▶ **Exercise details**
Beginning at the line that mentions "The image size is (640, 401).", retype the rest of the records below exactly. Pictures are not part of the copy.

(Screenshot grounding data)
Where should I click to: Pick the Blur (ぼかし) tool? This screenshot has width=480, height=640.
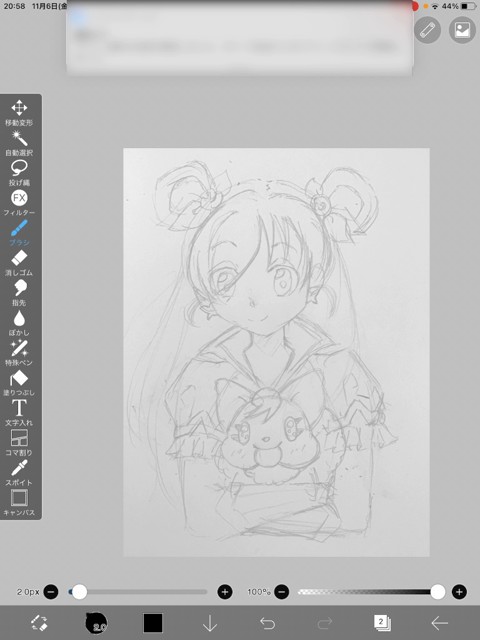pyautogui.click(x=19, y=323)
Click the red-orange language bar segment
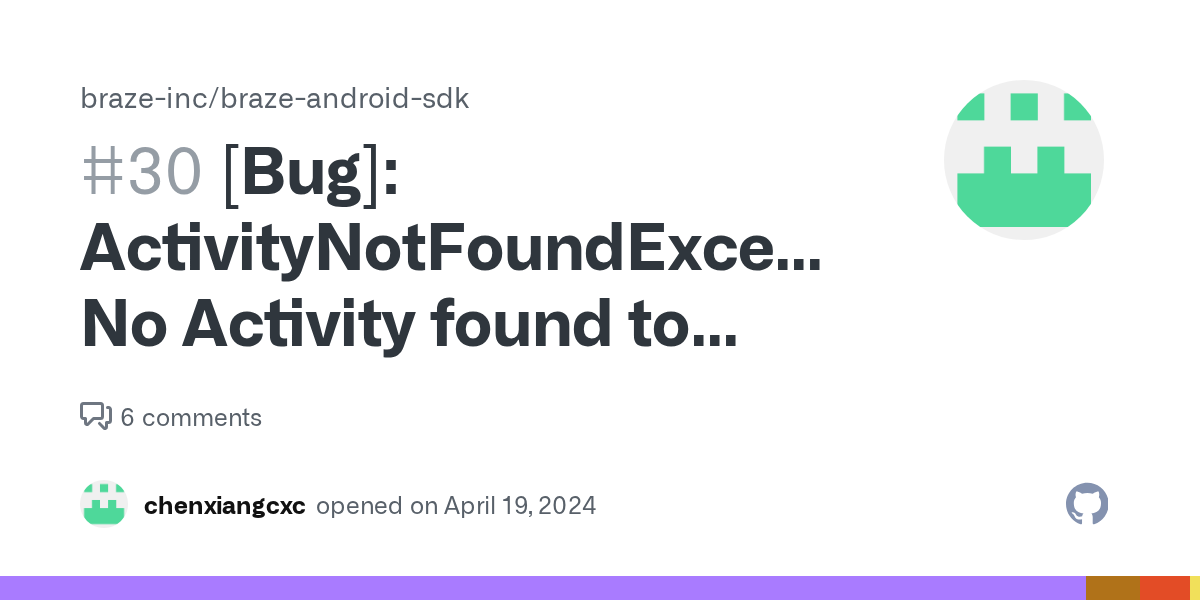This screenshot has width=1200, height=600. (1165, 588)
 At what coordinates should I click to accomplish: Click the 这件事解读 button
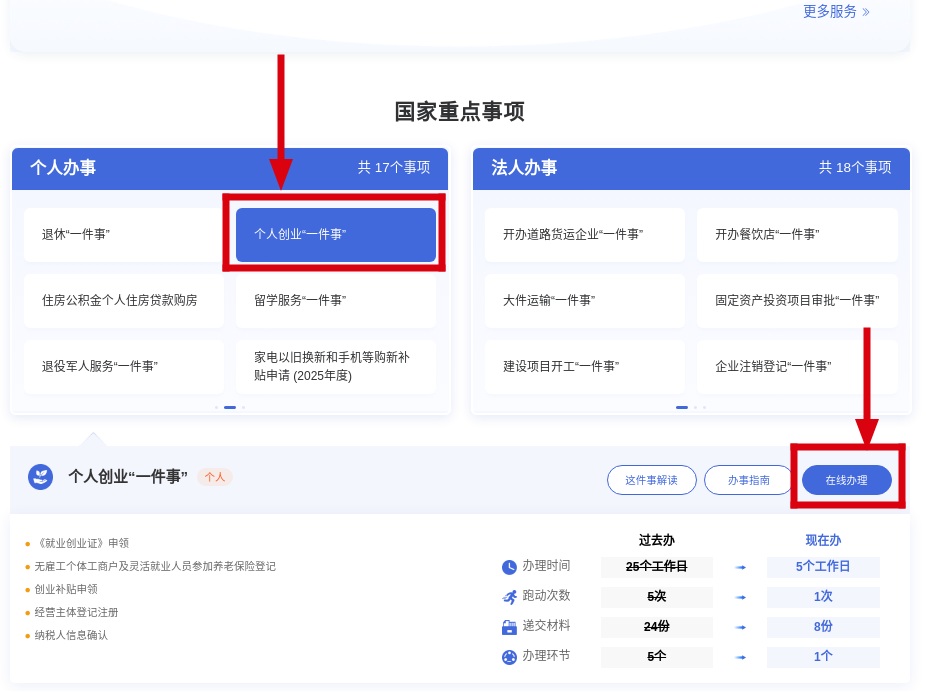click(x=651, y=480)
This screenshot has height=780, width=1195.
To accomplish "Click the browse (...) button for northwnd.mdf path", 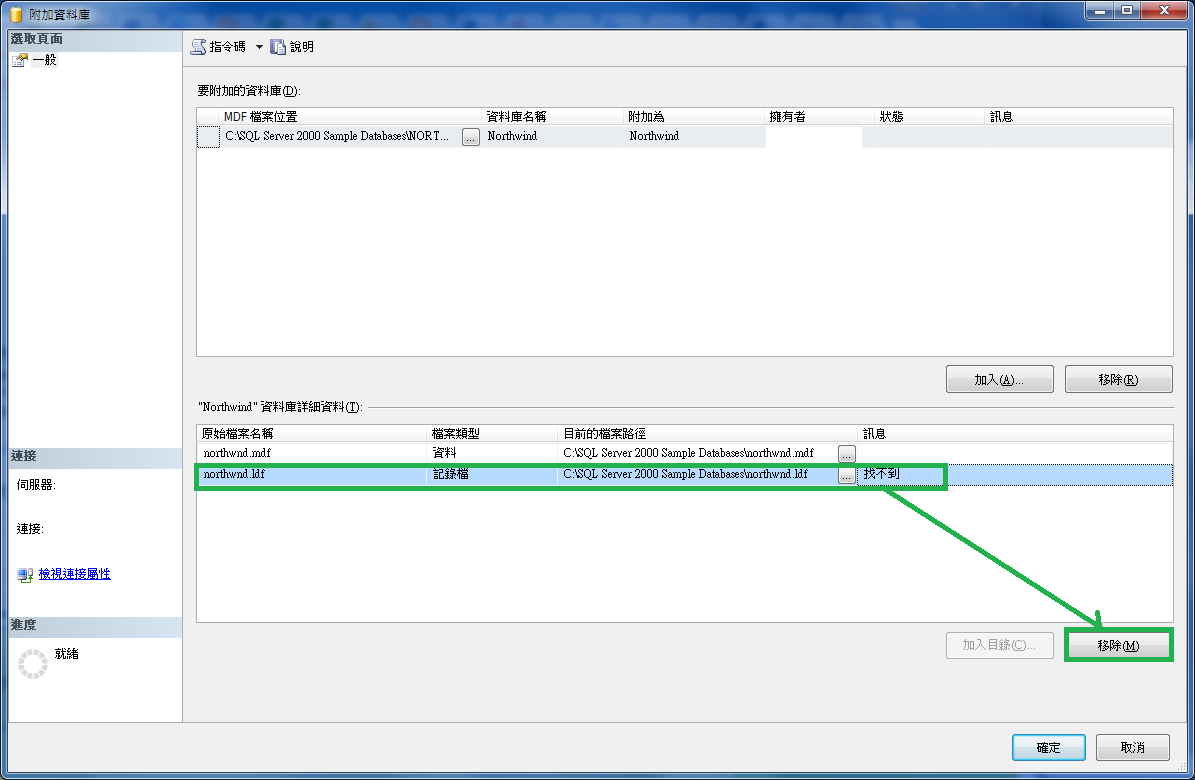I will (x=846, y=453).
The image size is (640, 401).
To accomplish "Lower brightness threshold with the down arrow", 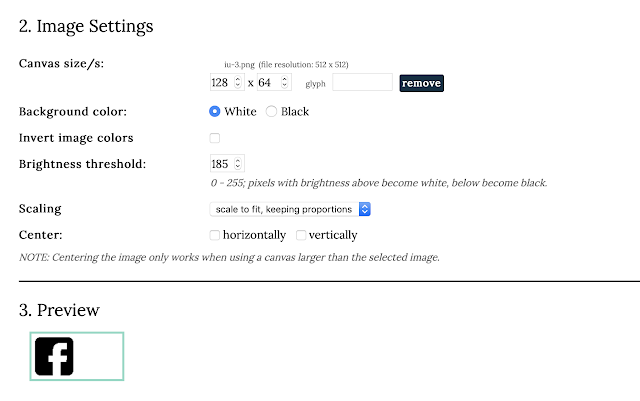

▶ **Solved exercise**
The image size is (640, 401).
To accomplish "Lower brightness threshold with the down arrow", 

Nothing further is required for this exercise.